• _EXERCISE MATERIALS_
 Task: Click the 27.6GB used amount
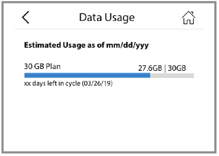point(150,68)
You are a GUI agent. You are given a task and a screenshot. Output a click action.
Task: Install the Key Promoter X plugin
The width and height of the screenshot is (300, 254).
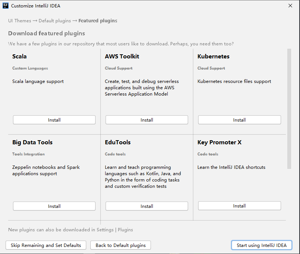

* * *

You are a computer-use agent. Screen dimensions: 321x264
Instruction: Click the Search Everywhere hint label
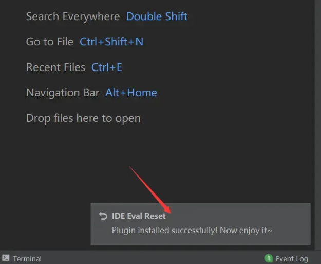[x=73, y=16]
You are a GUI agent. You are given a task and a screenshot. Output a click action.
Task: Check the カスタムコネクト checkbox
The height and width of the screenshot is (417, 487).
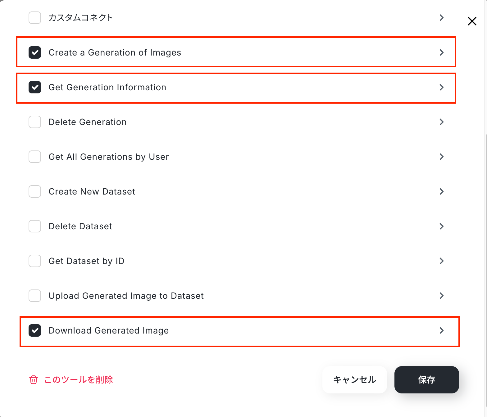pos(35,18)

• _HOW TO COMPLETE THIS TASK_
Each line in the entries above, starting at the line with "Task: Install the Key Promoter X plugin" and ending at the line with "The width and", is to be printed exactly, and only those lines.

• _OUTPUT FOR THIS TASK_
Task: Install the Key Promoter X plugin
The width and height of the screenshot is (300, 254).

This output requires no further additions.